** Esercizi **
- a) Secondo il brano su Apollinare da Posat, in quale città fu ordinato sacerdote?
- b) Scrivi il seguito del brano su Apollinare da Posat, cominciando subito dopo la sua ultima frase.

Personaggi - beati

  • 1739, 12 giugno: nel villaggio di Préz-vers-Noréaz, presso Friburgo nasce Gian Giacomo Morel (Apollinare)
  • 1747-1750: è affidato alle cure del curato del paese
  • 1755: entra nel collegio S. Michele dei gesuiti a Friburgo
  • 1762, 28 luglio: sostiene brillantemente una disputa filosofica pubblica
  • 1762, 26 settembre: veste l'abito cappuccino nel convento di Zug, e si chiamò Apollinare da Posat (nome d'origine del padre)
  • 1763, 26 settembre: fece la professione religiosa
  • 1764, 22 settembre: viene ordinato sacerdote a Bulle
  • 1769-1774: è impegnato nell'aiutare il clero di varie parrocchie, come Sion, Porrentruy, Bulle e Romont
  • 1774, agosto: è insegnante e direttore degli studenti di teologia a Friburgo
  • 1780: è vicario nel convento di Sion
  • 1781, 20 agosto: è vicario nel convento di Bulle
  • 1785: è trasferito a Stans, direttore della scuola annessa al convento
  • 1788, 16 aprile: va a Lucerna
  • 1788, autunno: è confessore dei tedeschi nel convento di Marais in Francia
  • 1790, marzo: soppressi gli Ordini religiosi, egli va come vicario nella parrocchia di S. Sulpizio
  • 1791, 1 aprile: si dà al ministero clandestino
  • 1792, 14 agosto: celebrata la messa e si costituisce ai commissari di Lussemburgo
  • 1792, 2 settembre: di domenica, nella chiesa del Carmine, vengono massacrati 113 martiri, tra i quali Apollinare da Posat
  • 1926, 17 ottobre: Pio XI insieme agli altri martiri lo dichiara "beato"

Perché affliggervi tanto per me? Non sapete che io debbo essere nelle cose che riguardano il mio ministero? A chi appartiene il regno di Dio? A coloro che soffrono persecuzioni per la giustizia. Non è forse soffrendo tormenti ben più atroci, che il Cristo è entrato nella sua gloria? Il servo sarà più grande del suo padrone? Invocherò il Signore nella lode e sarò liberato dai miei nemici. (b. Apollinare da Posat)

** Dati grezzi **
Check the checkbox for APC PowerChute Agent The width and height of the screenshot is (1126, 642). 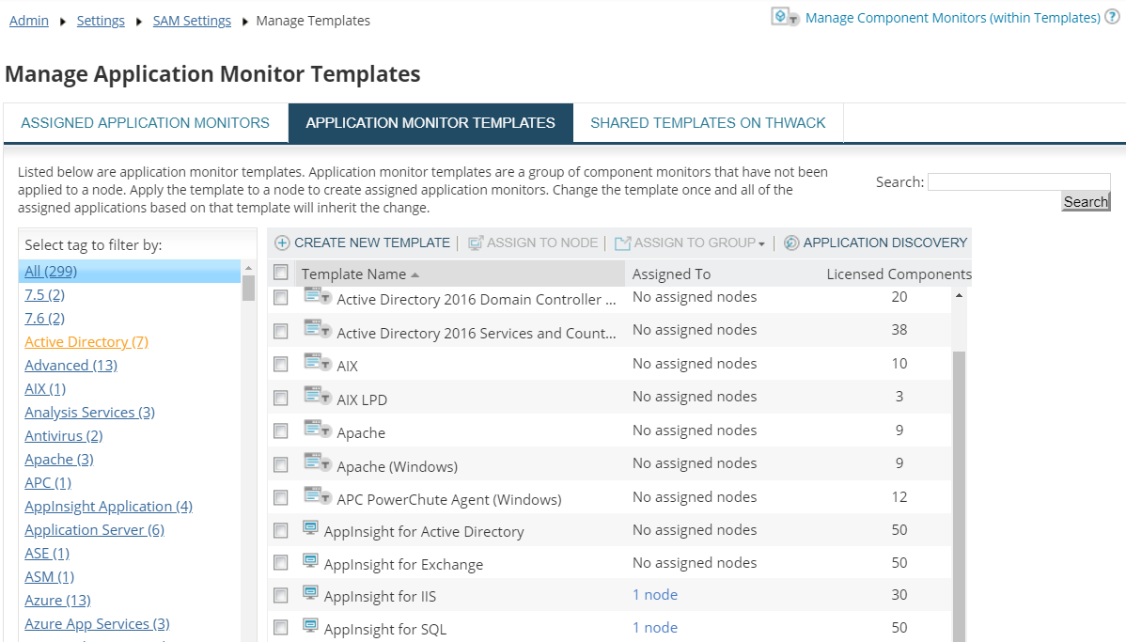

** Soluzioni **
- a) A Bulle, il 22 settembre 1764.

- b)
Nella liturgia viene ricordato il 2 settembre

"SONO FRUMENTO DI CRISTO"

Tra i 191 martiri trucidati dai rivoluzionari francesi a Parigi nel 1792 e beatificati da Pio XI il 17 ottobre 1926 c'era anche un cappuccino svizzero, Gian Giacomo Morel, ossia padre Apollinare da Posat. Era nato il 12 giugno 1739 nel villaggio di Préz-vers-Noréaz, poco lontano da Friburgo, da Giovanni Morel e Maria Elisabetta Maître, sposi da due anni. Compì la sua formazione religiosa e scolastica alle dipendenze del vicario parrocchiale Francesco Giuseppe Morel, suo zio, che dopo gli studi teologici, ordinato prete, nel 1747 era stato inviato proprio nel villaggio di Préz-vers-Noréaz e lo seguì a Belfaux dove lo zio era stato trasferito come parroco nel 1752. Tre anni dopo perfezionò la sua formazione nel collegio S. Michele a Friburgo, diretto dai gesuiti e trovò domicilio nella casa della mamma che dal 1750 era stata assunta dallo Stato come levatrice professionale a Friburgo. Al termine degli studi appariva come il più dotato degli allievi del collegio, tanto da essere scelto per la disputa pubblica sulle tesi di filosofia che ebbe luogo il 28 luglio 1762.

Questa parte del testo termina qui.